Full History - 2016 - 08 - 30 - ID#50b6rl
5
I’m blind. Kindle text to speech has been a nightmare to master—here’s how to fix this (teleread.org)
submitted by fastfinge
Marconius 2 points 6y ago
Having recently used a Kindle fire tablet in a research study, there is an even easier process to managing the text to speech. This process involves entirely ignoring the Kindle tablet and not using it at all. And here I thought Google was bad, Amazon just ranks the worst out of all tech companies attempting to add accessibility into their devices. It all just seems so bare bones with no actual outreach to disability organizations on how to appropriately proceed with making things more accessible. Ugh.
fastfinge [OP] 1 points 6y ago
I actually don't find the Kindle Fire all that bad. However, I already know how to use IOS and Android screen-readers. So when I pulled the kindle out of the box, I already had a vague idea what to do. I even find that Amazon's VoiceView works slightly better than Google's Talkback. However, Amazon offers no tutorials or documentation. So if you don't already know what you're doing, thanks to extensive experience on other platforms, you're screwed. So you might as well just stick to VoiceOver or Talkback, if you already have that.
-shacklebolt- 1 points 6y ago
The thing that killed VoiceView on the Fire for me was the apparent lack of ability to use TTS engines other than the one included (you can install them, but there's no way to enable them in the menus.) I use [Eloquence]
(https://play.google.com/store/apps/details?id=es.codefactory.eloquencetts&hl=en) on all of my other Android devices for the high intelligibility at high speeds, so I installed cyanogen mod on my Kindle instead. Much better.
fastfinge [OP] 1 points 6y ago
I've heard from multiple people that Eloquence on android requires you to have an always on internet connection, because of the DRM they used. From what I've heard, it just stops working a few minutes after the android device goes offline. That makes it a total non-starter for me! The point of the Kindle is to have a reading device that works without data. Kind of a much cheaper Victor Reader replacement, is how I use it.
-shacklebolt- 2 points 6y ago
What?

I'm running KitKat on my (somewhat older) phone with an up to date version of Eloquence from the link provided above.

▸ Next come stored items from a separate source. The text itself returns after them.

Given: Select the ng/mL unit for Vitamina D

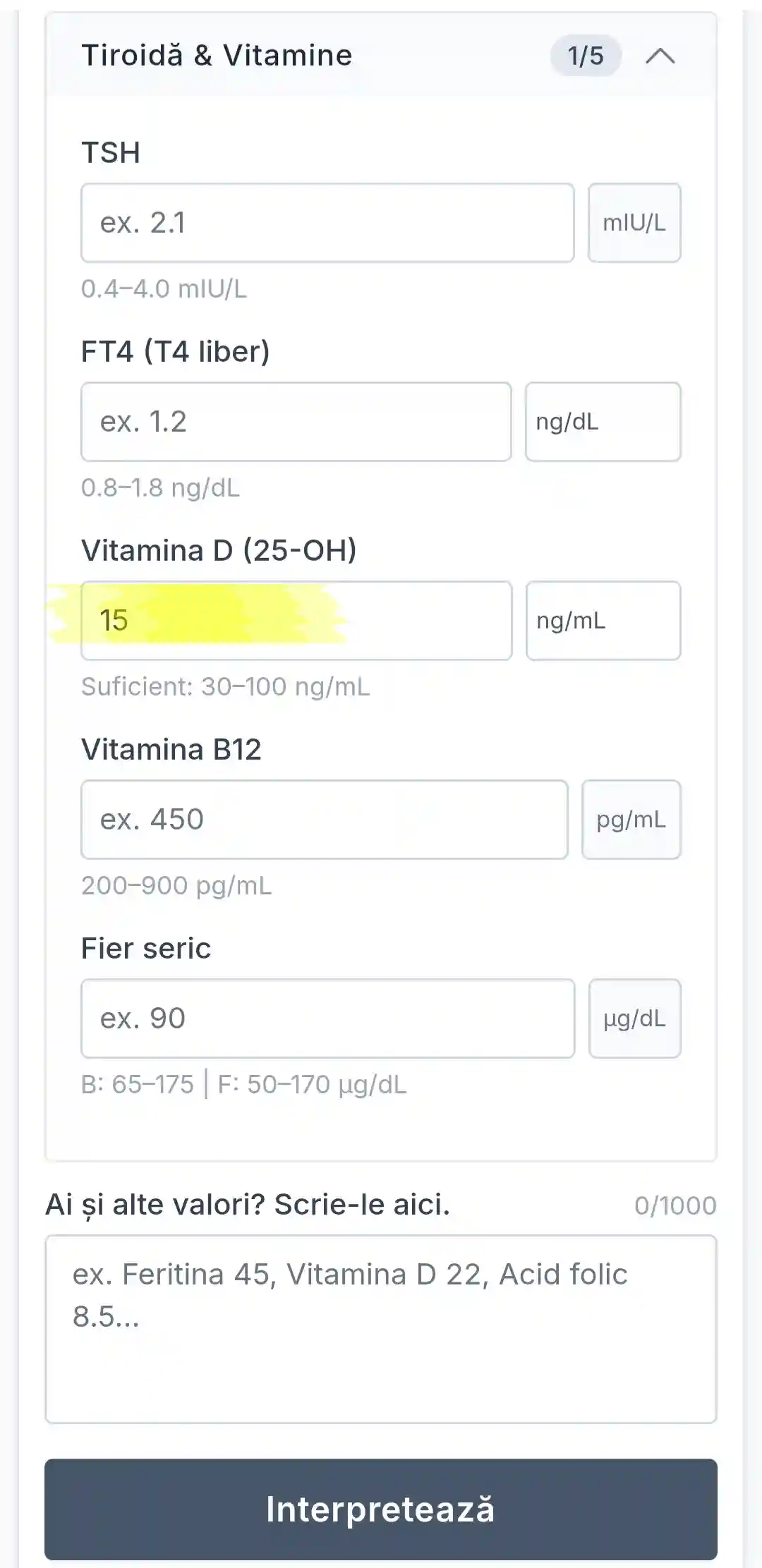Looking at the screenshot, I should [x=603, y=621].
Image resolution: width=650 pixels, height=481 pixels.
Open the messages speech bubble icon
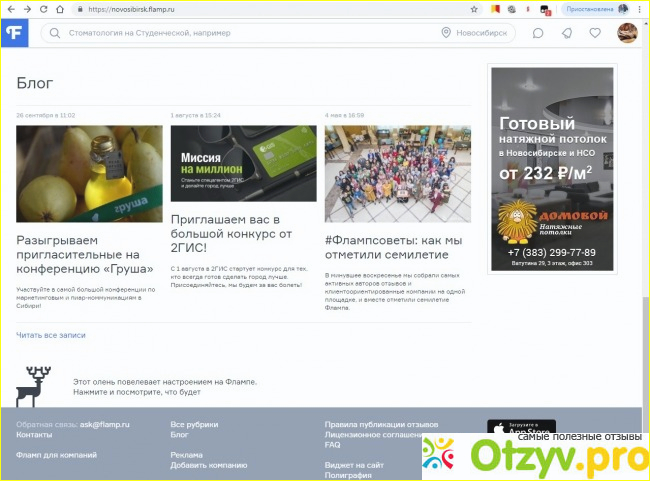pos(537,33)
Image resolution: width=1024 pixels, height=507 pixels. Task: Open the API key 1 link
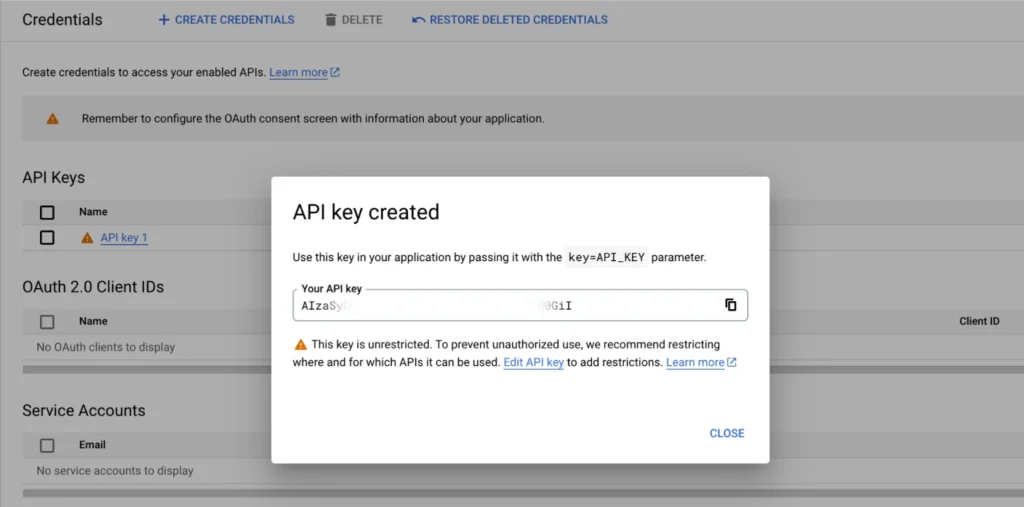[x=124, y=238]
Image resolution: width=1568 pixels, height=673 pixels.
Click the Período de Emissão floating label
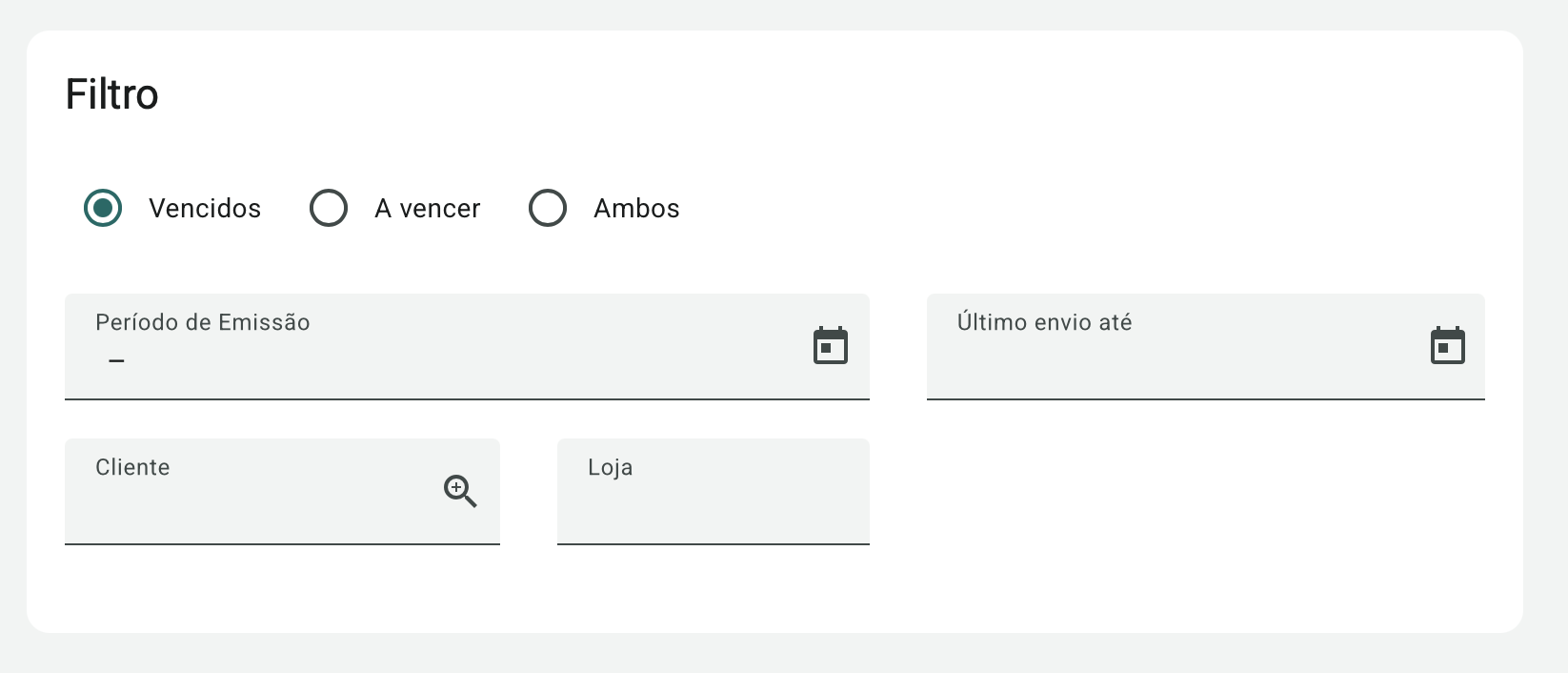pos(203,322)
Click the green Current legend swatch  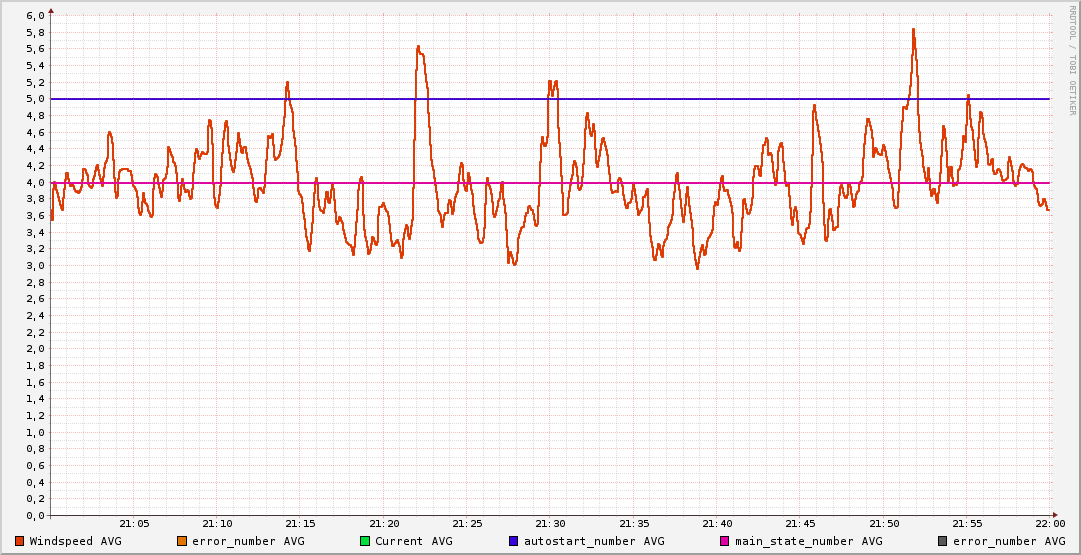[365, 541]
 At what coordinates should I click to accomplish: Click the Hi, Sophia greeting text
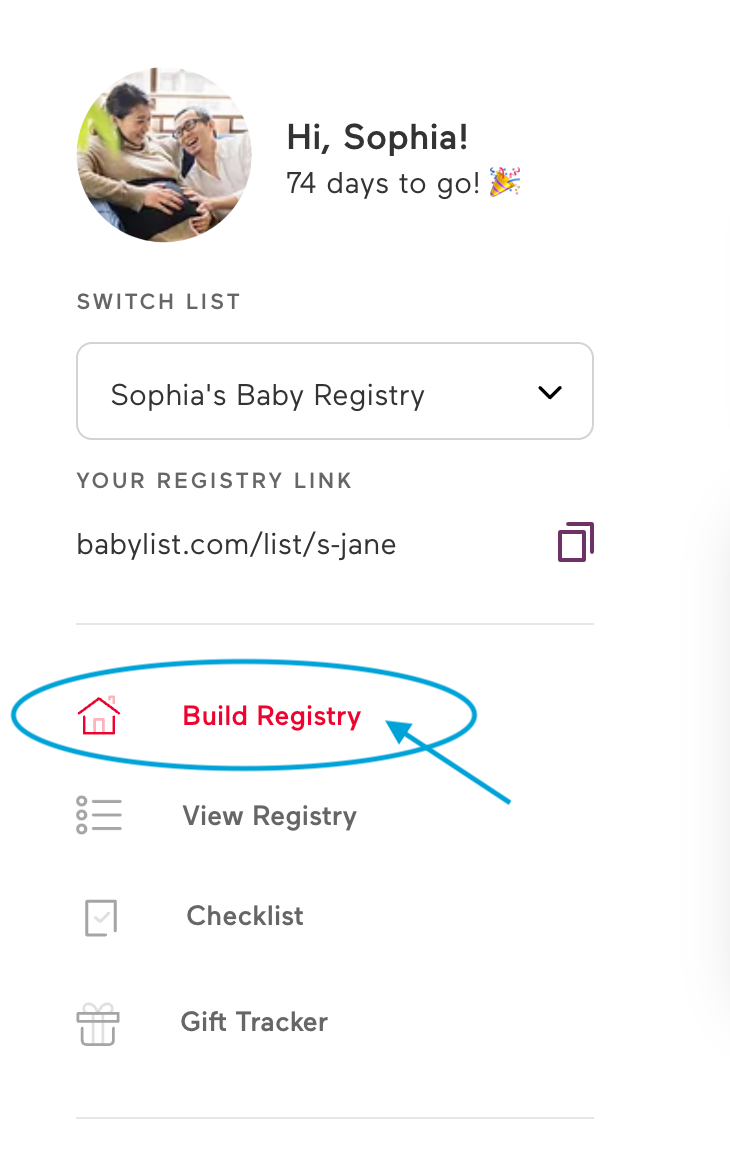tap(377, 137)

I've never had this happen on road trips, airplane rides, and other times I've been offline. I wondered if maybe a very recent update might be the culprit though, so I put my phone offline (mobile data off, wifi off) for the past 6 hours and have been playing the same book (through moon+ reader) that entire time. Then I switched back to using Talkback in general offline for the past 15 minutes. No issues. I am unable to replicate the problem.

While I'm sure the app does have a drm check, I can only assume that it is less frequent than every 6 hours on my devices. Maybe it is different on newer Android devices? Or maybe there is an issue with a newer Android version?